_Task objective:_ The records must be returned word for word.

_Source information:_
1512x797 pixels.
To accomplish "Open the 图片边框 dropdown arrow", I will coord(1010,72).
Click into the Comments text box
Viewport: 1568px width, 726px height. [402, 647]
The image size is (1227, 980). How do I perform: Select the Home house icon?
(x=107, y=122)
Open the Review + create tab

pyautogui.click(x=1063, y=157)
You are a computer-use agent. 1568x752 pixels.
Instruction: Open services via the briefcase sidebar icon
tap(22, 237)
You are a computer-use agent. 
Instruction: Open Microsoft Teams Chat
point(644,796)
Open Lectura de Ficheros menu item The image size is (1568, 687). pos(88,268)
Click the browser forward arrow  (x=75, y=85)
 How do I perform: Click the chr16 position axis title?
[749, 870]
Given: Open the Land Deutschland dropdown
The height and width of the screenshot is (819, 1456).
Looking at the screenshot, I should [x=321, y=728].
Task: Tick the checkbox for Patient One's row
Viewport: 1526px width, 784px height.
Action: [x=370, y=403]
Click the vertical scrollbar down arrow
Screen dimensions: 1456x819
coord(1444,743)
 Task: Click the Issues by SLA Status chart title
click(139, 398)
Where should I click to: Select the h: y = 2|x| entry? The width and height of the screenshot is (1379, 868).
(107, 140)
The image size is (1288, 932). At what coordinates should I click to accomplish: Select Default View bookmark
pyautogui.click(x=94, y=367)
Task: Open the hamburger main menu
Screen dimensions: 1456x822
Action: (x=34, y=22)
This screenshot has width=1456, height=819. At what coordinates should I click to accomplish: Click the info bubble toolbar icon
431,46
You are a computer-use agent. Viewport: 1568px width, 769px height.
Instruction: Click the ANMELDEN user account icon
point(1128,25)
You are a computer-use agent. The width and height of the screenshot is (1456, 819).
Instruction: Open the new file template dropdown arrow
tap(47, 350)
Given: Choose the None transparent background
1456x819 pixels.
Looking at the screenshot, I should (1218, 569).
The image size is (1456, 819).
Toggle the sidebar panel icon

_Answer section:_
1512x797 pixels.
To accomplish "Open the 图片边框 dropdown arrow", I will coord(1010,72).
Click into the Comments text box
Viewport: 1568px width, 726px height. [402, 647]
The image size is (1227, 980). How do I perform: Select the Home house icon?
(x=107, y=122)
Open the Review + create tab

pyautogui.click(x=1063, y=157)
You are a computer-use agent. 1568x752 pixels.
Instruction: Open services via the briefcase sidebar icon
tap(22, 237)
You are a computer-use agent. 
Instruction: Open Microsoft Teams Chat
point(644,796)
Open Lectura de Ficheros menu item The image size is (1568, 687). pos(88,268)
Click the browser forward arrow  (x=75, y=85)
 How do I perform: Click the chr16 position axis title?
[749, 870]
Given: Open the Land Deutschland dropdown
The height and width of the screenshot is (819, 1456).
Looking at the screenshot, I should [x=321, y=728].
Task: Tick the checkbox for Patient One's row
Viewport: 1526px width, 784px height.
Action: [x=370, y=403]
Click the vertical scrollbar down arrow
Screen dimensions: 1456x819
coord(1444,743)
 Task: Click the Issues by SLA Status chart title
click(139, 398)
Where should I click to: Select the h: y = 2|x| entry? The width and height of the screenshot is (1379, 868).
(107, 140)
The image size is (1288, 932). At what coordinates should I click to accomplish: Select Default View bookmark
pyautogui.click(x=94, y=367)
Task: Open the hamburger main menu
Screen dimensions: 1456x822
Action: (x=34, y=22)
This screenshot has width=1456, height=819. At what coordinates should I click to accomplish: Click the info bubble toolbar icon
431,46
You are a computer-use agent. Viewport: 1568px width, 769px height.
Instruction: Click the ANMELDEN user account icon
point(1128,25)
You are a computer-use agent. The width and height of the screenshot is (1456, 819).
Instruction: Open the new file template dropdown arrow
tap(47, 350)
Given: Choose the None transparent background
1456x819 pixels.
Looking at the screenshot, I should (1218, 569).
The image size is (1456, 819).
Toggle the sidebar panel icon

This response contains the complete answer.